What the task asks: Set down exactly the lines of the records from the top to the line containing "Click the 500 label on top chart's left axis"; include both.

Source material:
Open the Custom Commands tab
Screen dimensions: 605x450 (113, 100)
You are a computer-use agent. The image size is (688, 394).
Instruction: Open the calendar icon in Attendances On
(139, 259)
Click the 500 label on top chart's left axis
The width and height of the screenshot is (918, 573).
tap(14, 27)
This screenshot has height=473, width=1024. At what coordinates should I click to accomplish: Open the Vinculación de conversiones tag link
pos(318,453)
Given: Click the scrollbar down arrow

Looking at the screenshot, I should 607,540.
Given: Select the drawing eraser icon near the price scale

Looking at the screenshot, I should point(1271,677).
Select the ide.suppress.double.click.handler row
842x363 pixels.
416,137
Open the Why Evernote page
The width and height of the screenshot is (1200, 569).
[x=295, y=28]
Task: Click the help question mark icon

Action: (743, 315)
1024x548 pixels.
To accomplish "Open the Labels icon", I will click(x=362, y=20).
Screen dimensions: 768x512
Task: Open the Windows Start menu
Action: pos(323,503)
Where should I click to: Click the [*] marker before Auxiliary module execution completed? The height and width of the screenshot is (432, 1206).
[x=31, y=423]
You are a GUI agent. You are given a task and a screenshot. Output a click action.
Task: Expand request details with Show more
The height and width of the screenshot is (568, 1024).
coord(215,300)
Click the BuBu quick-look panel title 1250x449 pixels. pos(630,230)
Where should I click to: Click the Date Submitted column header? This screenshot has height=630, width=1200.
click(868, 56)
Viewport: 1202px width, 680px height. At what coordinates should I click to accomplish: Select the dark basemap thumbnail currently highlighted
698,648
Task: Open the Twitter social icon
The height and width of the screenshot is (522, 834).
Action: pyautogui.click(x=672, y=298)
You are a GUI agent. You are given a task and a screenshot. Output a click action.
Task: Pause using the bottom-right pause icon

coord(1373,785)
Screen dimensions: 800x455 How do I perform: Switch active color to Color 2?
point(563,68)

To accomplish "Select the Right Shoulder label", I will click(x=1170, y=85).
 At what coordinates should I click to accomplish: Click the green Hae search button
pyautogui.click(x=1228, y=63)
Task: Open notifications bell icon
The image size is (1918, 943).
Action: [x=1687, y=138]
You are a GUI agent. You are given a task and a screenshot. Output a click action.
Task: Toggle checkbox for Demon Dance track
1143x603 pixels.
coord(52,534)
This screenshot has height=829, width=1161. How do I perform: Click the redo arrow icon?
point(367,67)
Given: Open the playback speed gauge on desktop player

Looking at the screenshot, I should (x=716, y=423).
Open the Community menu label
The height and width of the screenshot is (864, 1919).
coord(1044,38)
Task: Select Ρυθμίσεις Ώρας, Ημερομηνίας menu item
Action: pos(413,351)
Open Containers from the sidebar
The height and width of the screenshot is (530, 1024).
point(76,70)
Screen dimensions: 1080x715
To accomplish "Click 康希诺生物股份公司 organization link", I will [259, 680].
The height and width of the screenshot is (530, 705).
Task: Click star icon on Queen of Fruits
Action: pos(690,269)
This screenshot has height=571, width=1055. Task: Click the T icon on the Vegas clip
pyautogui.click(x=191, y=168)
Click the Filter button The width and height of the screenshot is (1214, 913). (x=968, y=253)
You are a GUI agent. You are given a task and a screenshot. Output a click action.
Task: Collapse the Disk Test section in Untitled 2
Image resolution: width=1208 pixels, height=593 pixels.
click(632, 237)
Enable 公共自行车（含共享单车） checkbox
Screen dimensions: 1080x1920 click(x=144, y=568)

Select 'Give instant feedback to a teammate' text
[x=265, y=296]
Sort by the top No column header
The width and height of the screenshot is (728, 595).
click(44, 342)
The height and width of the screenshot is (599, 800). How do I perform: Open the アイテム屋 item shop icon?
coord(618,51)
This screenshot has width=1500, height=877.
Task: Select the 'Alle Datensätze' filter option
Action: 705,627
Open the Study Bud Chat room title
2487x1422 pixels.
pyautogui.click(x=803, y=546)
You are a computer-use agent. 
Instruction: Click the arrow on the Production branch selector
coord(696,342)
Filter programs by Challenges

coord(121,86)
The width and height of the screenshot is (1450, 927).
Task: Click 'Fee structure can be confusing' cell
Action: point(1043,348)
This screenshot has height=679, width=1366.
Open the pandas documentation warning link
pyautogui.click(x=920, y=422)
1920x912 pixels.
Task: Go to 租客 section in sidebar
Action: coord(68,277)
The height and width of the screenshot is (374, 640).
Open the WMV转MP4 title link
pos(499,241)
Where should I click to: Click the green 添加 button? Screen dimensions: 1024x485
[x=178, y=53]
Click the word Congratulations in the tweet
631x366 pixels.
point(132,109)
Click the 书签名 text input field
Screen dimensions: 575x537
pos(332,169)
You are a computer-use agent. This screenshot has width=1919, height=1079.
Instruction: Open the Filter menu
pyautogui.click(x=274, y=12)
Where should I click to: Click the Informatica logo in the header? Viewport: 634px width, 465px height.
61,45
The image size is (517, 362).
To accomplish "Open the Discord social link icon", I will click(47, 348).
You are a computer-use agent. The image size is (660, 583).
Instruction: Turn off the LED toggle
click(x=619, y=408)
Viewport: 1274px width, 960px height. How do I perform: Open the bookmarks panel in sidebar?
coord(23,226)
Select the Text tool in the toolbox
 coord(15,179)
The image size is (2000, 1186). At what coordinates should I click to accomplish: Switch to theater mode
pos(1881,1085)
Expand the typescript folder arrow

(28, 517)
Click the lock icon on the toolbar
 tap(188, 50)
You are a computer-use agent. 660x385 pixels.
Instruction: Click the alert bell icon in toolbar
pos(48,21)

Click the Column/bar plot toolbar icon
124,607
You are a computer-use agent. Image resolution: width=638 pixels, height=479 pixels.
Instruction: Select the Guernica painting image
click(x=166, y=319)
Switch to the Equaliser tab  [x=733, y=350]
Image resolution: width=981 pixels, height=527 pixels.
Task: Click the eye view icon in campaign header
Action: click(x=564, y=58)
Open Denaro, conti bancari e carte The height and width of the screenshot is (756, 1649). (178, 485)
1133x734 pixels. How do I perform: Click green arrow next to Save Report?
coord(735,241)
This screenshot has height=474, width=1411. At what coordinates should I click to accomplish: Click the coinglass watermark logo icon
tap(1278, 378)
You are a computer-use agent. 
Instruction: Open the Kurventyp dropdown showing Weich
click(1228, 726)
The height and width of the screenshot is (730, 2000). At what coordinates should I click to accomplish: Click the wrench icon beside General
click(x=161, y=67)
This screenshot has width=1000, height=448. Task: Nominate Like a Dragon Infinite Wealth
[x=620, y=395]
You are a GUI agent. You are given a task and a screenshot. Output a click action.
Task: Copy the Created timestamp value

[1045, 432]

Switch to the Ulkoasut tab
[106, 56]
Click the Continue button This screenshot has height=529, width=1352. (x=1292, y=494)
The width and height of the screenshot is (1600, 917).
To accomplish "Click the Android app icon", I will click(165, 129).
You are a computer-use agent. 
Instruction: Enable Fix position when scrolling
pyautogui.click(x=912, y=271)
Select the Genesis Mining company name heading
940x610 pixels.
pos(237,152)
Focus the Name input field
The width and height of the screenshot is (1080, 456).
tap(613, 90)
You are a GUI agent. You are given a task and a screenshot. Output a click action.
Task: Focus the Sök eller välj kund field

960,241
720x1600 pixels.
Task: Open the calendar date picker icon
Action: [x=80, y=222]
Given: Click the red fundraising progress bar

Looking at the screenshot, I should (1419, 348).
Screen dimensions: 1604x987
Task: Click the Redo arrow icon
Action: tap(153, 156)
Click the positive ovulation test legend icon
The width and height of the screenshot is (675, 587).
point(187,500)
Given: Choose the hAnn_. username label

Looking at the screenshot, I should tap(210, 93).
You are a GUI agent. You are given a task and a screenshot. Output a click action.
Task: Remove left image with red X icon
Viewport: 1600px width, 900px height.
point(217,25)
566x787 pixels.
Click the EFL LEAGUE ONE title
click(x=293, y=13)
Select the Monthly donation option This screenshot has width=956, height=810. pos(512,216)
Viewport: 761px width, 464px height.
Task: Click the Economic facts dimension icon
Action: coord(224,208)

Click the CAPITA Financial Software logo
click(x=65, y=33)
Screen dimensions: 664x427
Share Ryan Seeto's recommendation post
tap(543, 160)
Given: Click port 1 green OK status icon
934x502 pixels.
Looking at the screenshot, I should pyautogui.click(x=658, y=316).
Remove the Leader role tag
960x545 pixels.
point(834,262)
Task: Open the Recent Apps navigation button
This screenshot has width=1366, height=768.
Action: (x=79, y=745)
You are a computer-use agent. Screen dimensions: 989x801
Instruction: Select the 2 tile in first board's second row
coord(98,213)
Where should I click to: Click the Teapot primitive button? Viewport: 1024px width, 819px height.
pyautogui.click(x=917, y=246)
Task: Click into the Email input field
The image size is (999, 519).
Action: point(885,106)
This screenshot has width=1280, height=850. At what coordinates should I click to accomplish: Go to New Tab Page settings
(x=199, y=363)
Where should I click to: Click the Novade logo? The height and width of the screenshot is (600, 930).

Exercise result:
Open the Custom Commands tab
Screen dimensions: 605x450 (113, 100)
You are a computer-use agent. The image size is (688, 394).
Instruction: Open the calendar icon in Attendances On
(139, 259)
Click the 500 label on top chart's left axis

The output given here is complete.